Ether Soluble Acids.—
1. Evaporate to a thin syrup, acidify strongly with phosphoric acid.
2. Extract with five times its volume of ether by agitation in a separatory funnel.
3. Evaporate the ethereal extract to a thin syrup.
4. Add 100 c.c. water and mix thoroughly.
5. To a small portion of this solution add slight excess of sodium carbonate, evaporate to dryness on the water-bath, dissolve in 5-10 c.c. pure sulphuric acid, add 2 drops saturated copper sulphate solution, place in a test-tube and heat in a boiling water-bath for 2 minutes, cool, add 2 or 3 drops of the alcoholic thiophene and warm gently.

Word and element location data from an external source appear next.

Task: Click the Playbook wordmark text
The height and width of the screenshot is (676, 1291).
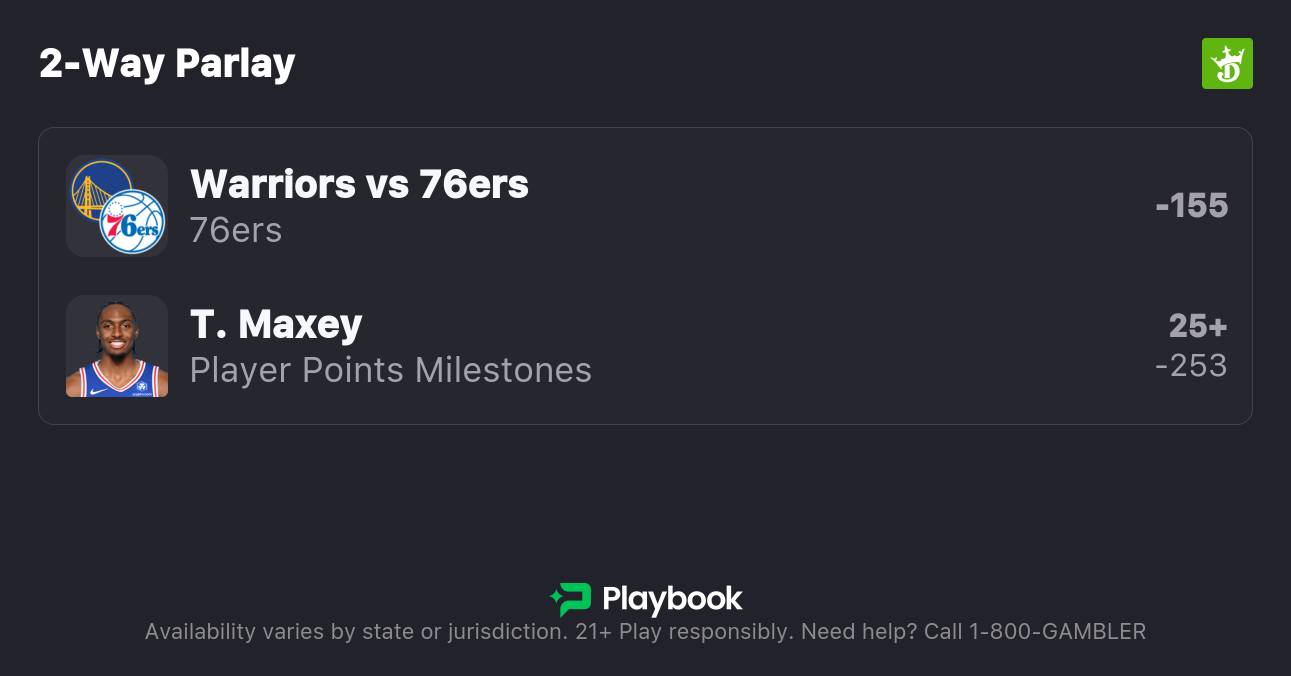Action: point(672,599)
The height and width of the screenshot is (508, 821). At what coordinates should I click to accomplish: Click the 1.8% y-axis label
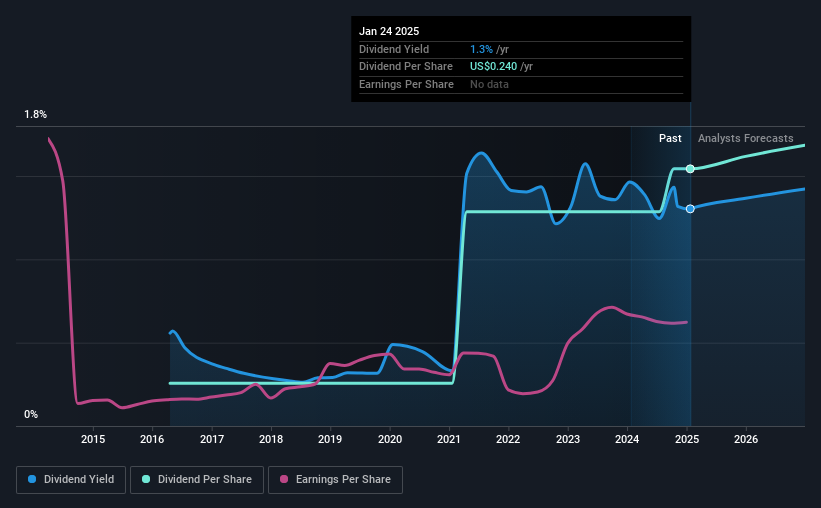[x=36, y=114]
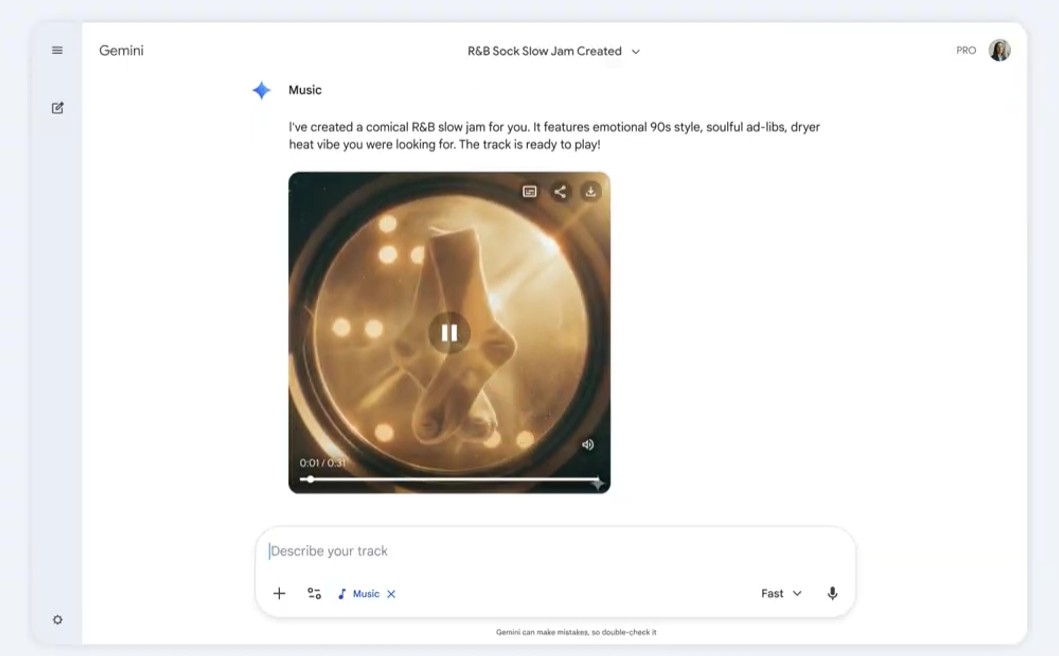This screenshot has height=656, width=1059.
Task: Open the video's picture-in-picture option
Action: click(x=531, y=190)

Cherry red colour = lactic acid.
If a brown colour is produced on the addition of sulphuric acid, another sample should be taken and boiled with animal charcoal before evaporating.
6. If lactic acid is definitely present, prepare zinc lactate by boiling part of the solution of the ether extract with excess of zinc carbonate, filtering and evaporating to crystallise. The crystals so obtained have a characteristic form, and if dried at 110° C, should contain 26.87 per cent. of zinc.
7. Test a portion of the rest of the solution of the ether extract for oxalic acid (page 282, step 5). Carefully neutralise the remainder and add ferric chloride solution.
Red brown gelatinous precipitate = succinic acid.
Buff precipitate = benzoic acid, and other acids related to benzoic acid.
Violet colour = salicylic acid.
Inky black colour or precipitate = gallic acid or tannic acid.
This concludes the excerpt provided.